As is essential for the preserving and presenting of Baul cultural heritage, Man of the Heart has directly engaged the communities from which this heritage has developed. The project has employed translators and guides during Kushtia fieldtrips, and incorporated professional musicians at the key public performances:

  • the 2008 Kolkata performance featured two phokirs, Nazrul Shah and Balai Shah from Kushtia, taking the project back to the people whose work inspired it.
  • in 2010, all performances of Man of the Heart in Britain were accompanied by Labik Kamal Gourab, the Bangladeshi strings-player and vocalist.
  • In 2011, Berlin performances were accompanied by Rashmi Bhatt, an Italian drummer, Nour Eddine Fatty, the Moroccan strings-player, and Pietro Silvestri, Italian dotara-player.
  • In 2012, further Berlin performances were accompanied by Rashmi Bhatt, Satyaki Banerjee (Indian dotara-player), Mriganabhi Chattopadhyay (Indian percussionist), Nazrul Shah (Bangladeshi phokir-instrumentalist), and Daminee Basu (Indian vocalist).
  • In 2013, performances in Kolkata and Bangalore employed musicians including Nazrul Shah from Bangladesh and the local Satyaki Bandopadhyay.

Engagement with the work of Lalon and the preservation of this cultural heritage is further evidenced through access to the social media and online content, including the project website (with over 32,000 visitors) [5.6] and on its videos on YouTube (with over 46,000 hits) [5.7].

Data entries:
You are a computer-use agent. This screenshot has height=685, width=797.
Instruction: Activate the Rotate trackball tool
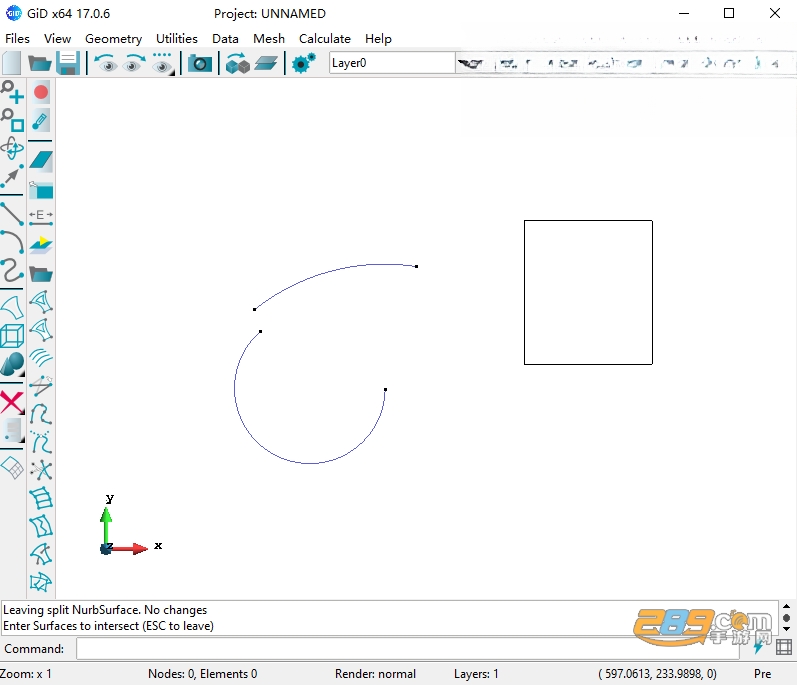pos(12,148)
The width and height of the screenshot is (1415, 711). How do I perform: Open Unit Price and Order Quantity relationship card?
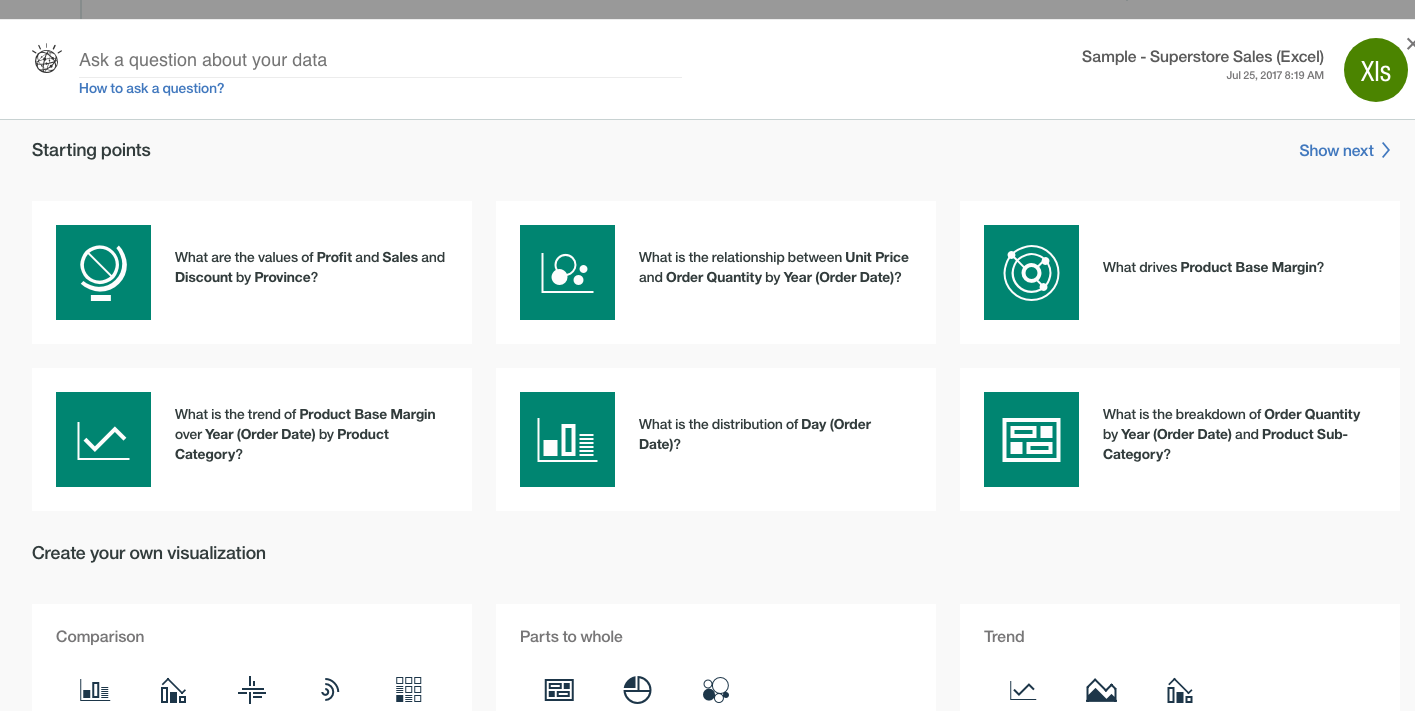pos(716,272)
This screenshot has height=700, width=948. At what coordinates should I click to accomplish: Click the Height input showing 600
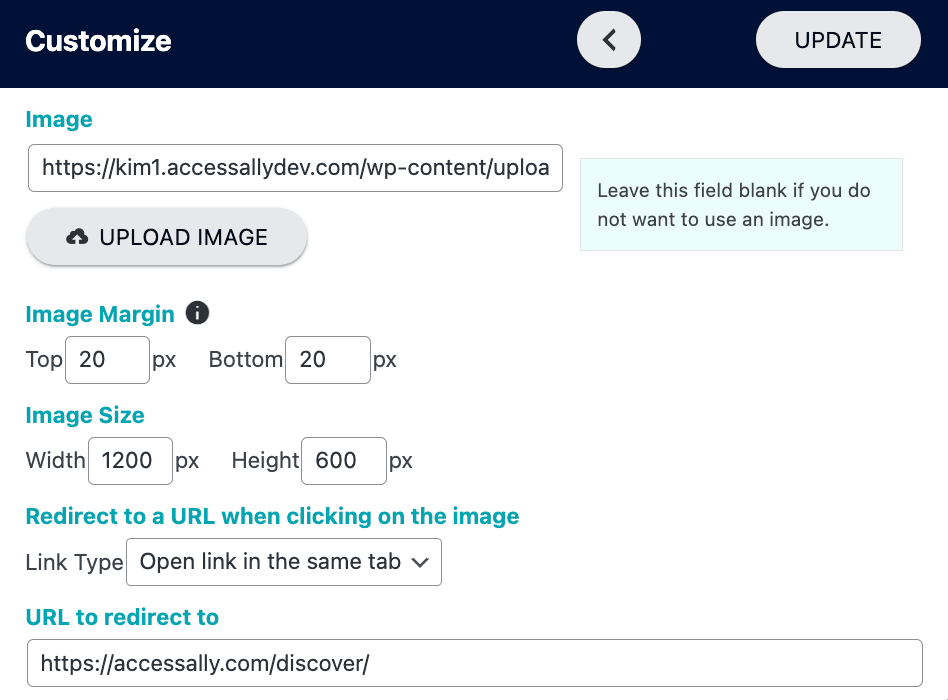(344, 461)
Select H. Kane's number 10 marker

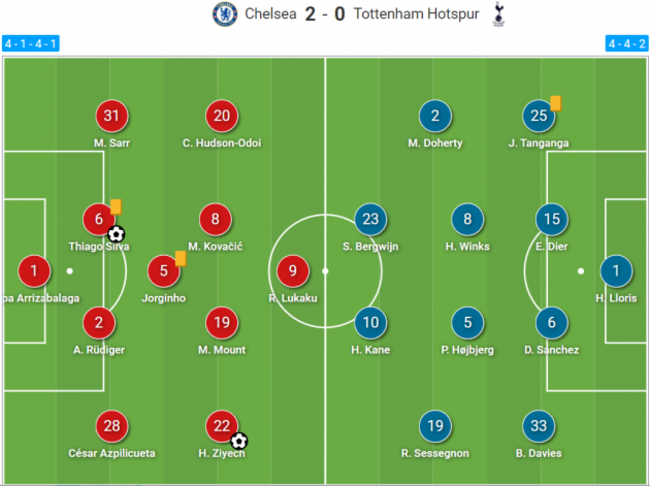[x=371, y=321]
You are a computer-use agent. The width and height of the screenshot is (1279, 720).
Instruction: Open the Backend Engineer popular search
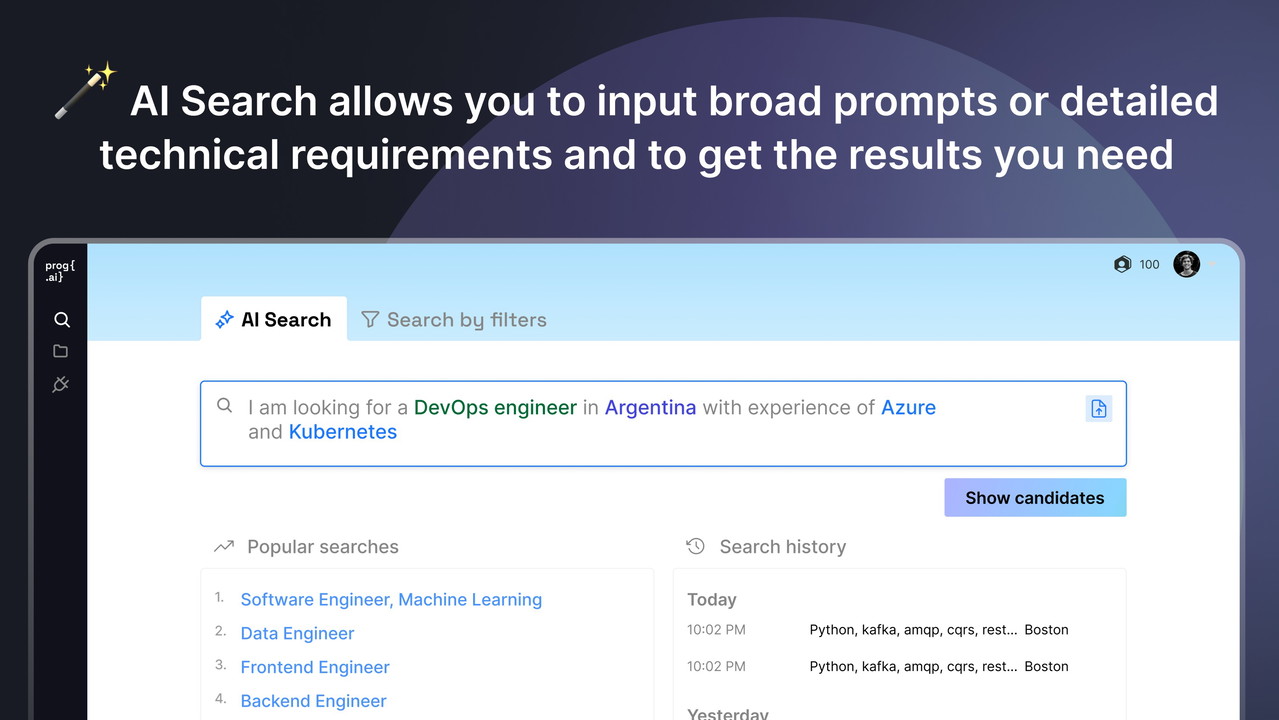pyautogui.click(x=313, y=701)
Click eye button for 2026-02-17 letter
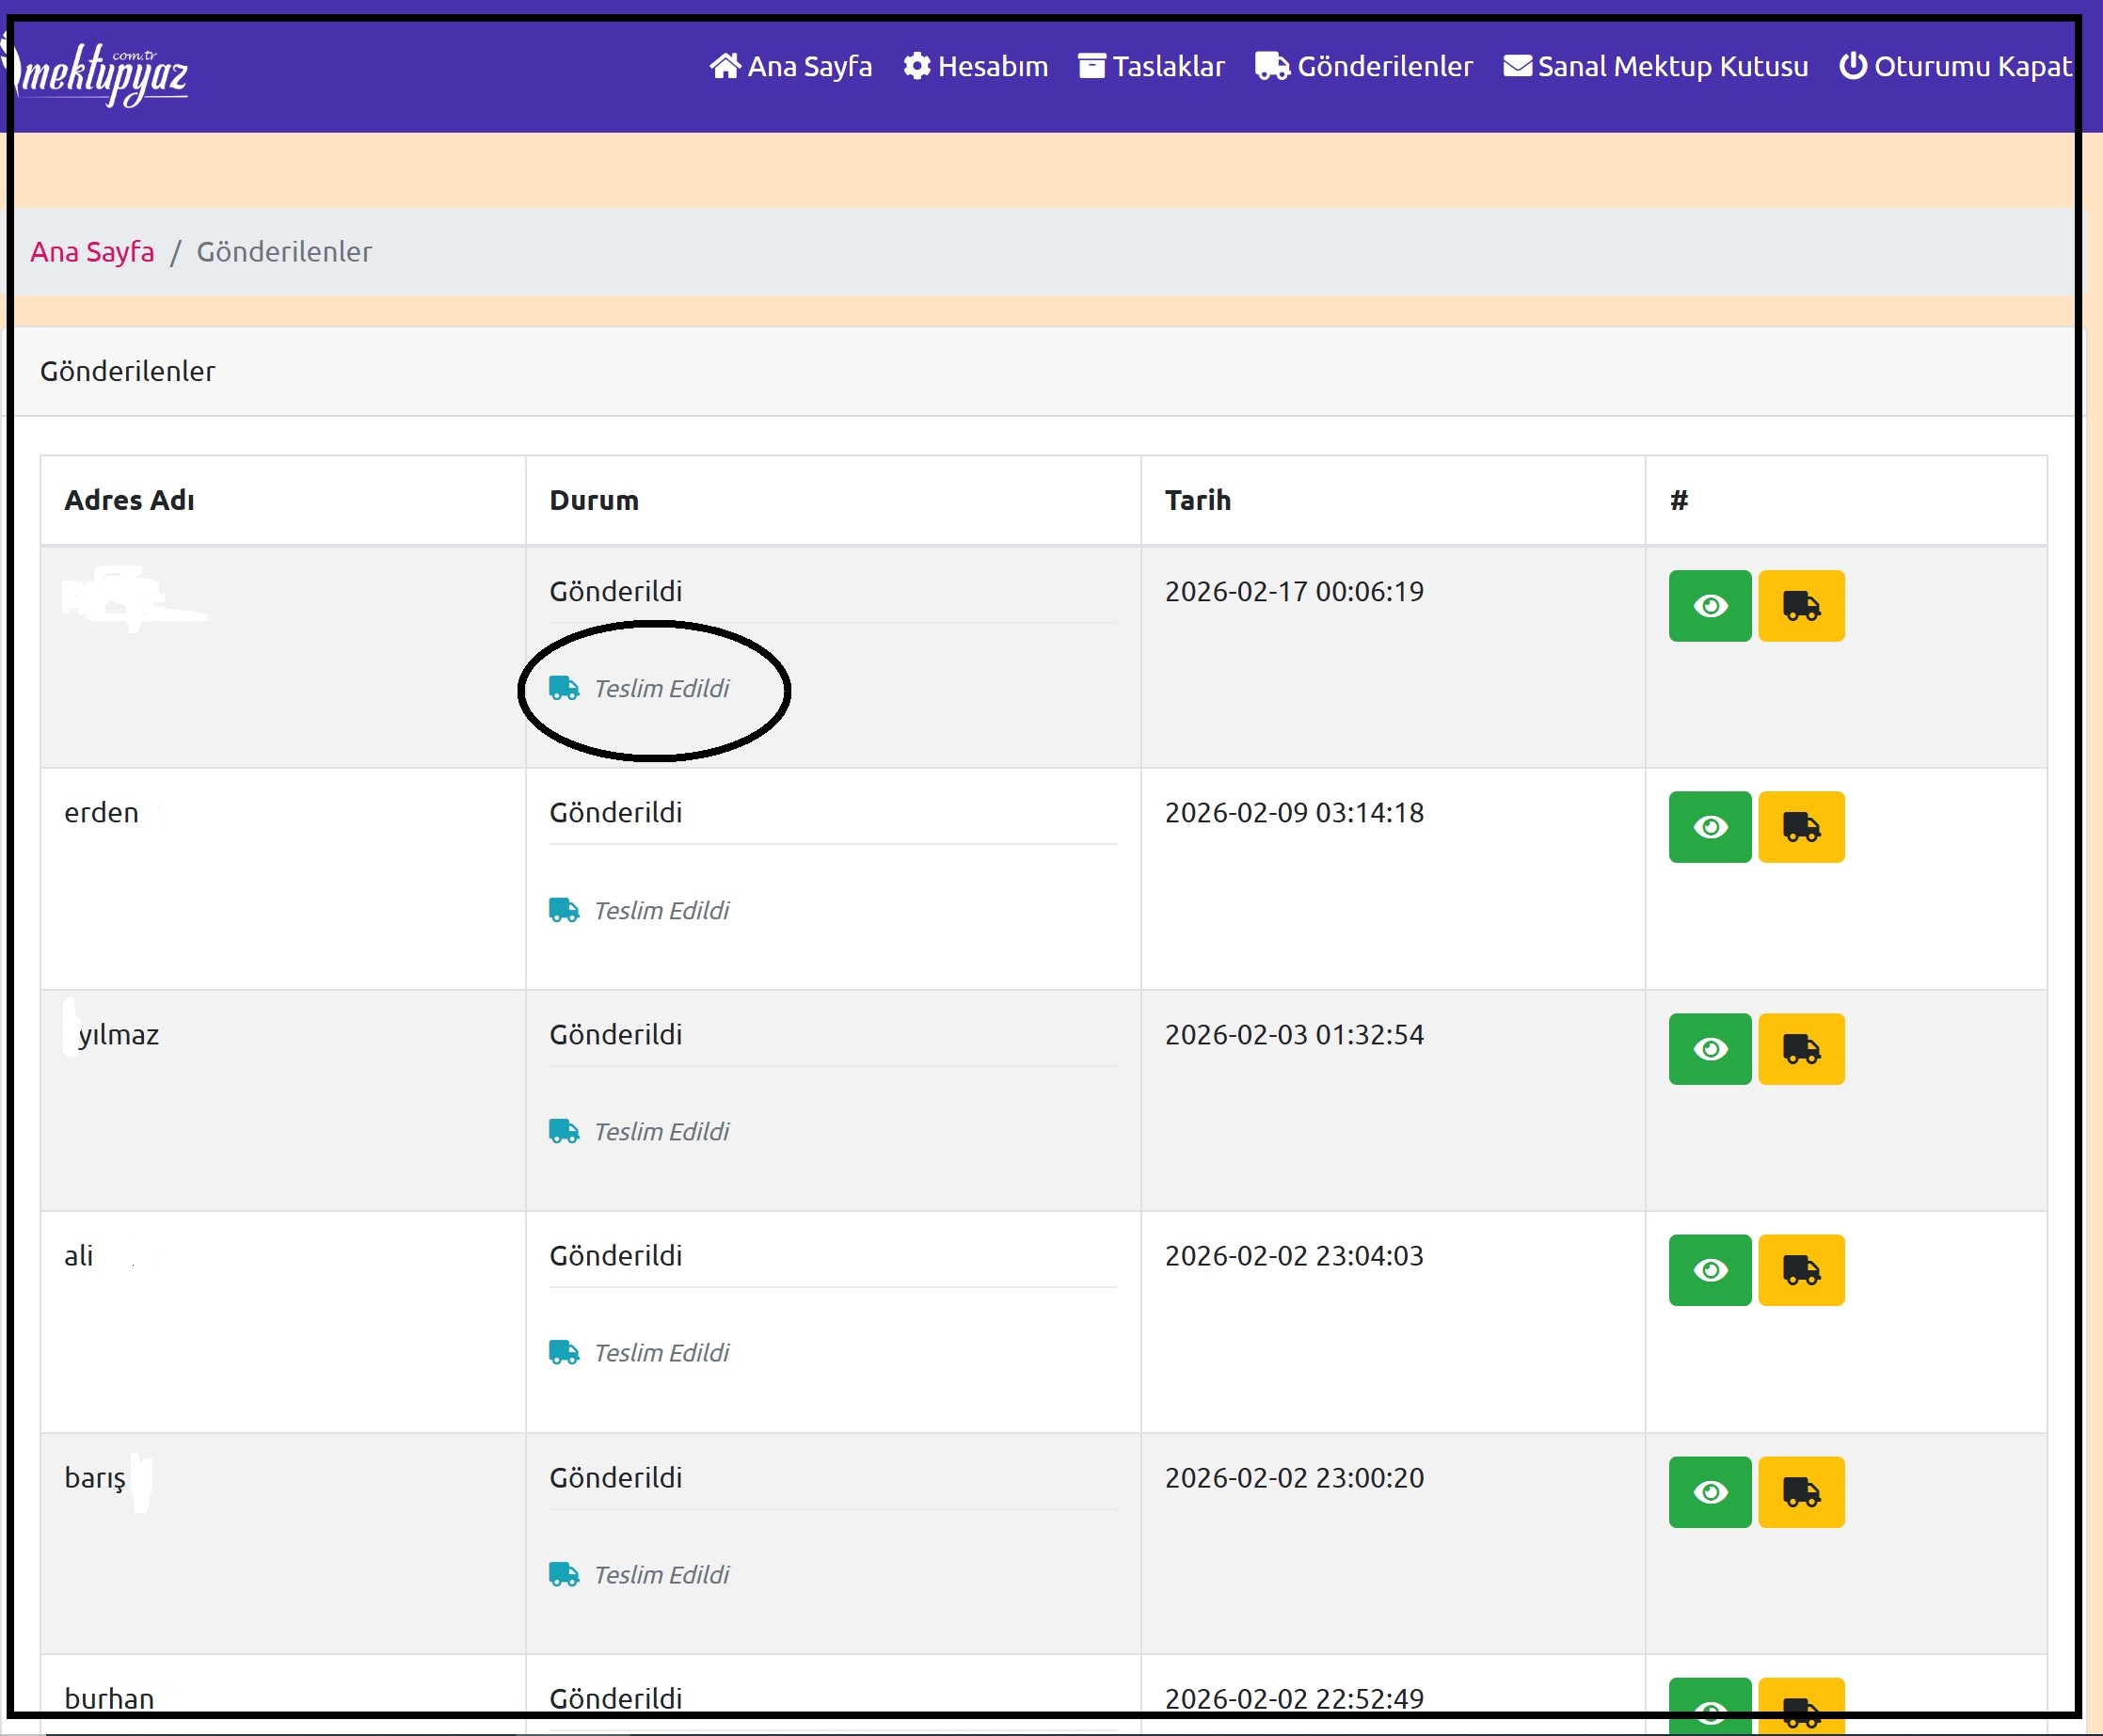The image size is (2103, 1736). [x=1709, y=606]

The tasks:
1. Answer these questions from the Man of the Heart text:
(a) Which two phokirs from Kushtia featured in the 2008 Kolkata performance?
(b) Who accompanied all the Man of the Heart performances in Britain in 2010?
(c) How many visitors has the project website had?
2. Rename "Kushtia" as "Kushtiya" in the Man of the Heart text and write out everything from "As is essential" down to "work inspired it.".

The answers:
1.
(a) Nazrul Shah and Balai Shah
(b) Labik Kamal Gourab, the Bangladeshi strings-player and vocalist
(c) Over 32,000

2.
As is essential for the preserving and presenting of Baul cultural heritage, Man of the Heart has directly engaged the communities from which this heritage has developed. The project has employed translators and guides during Kushtiya fieldtrips, and incorporated professional musicians at the key public performances:

  • the 2008 Kolkata performance featured two phokirs, Nazrul Shah and Balai Shah from Kushtiya, taking the project back to the people whose work inspired it.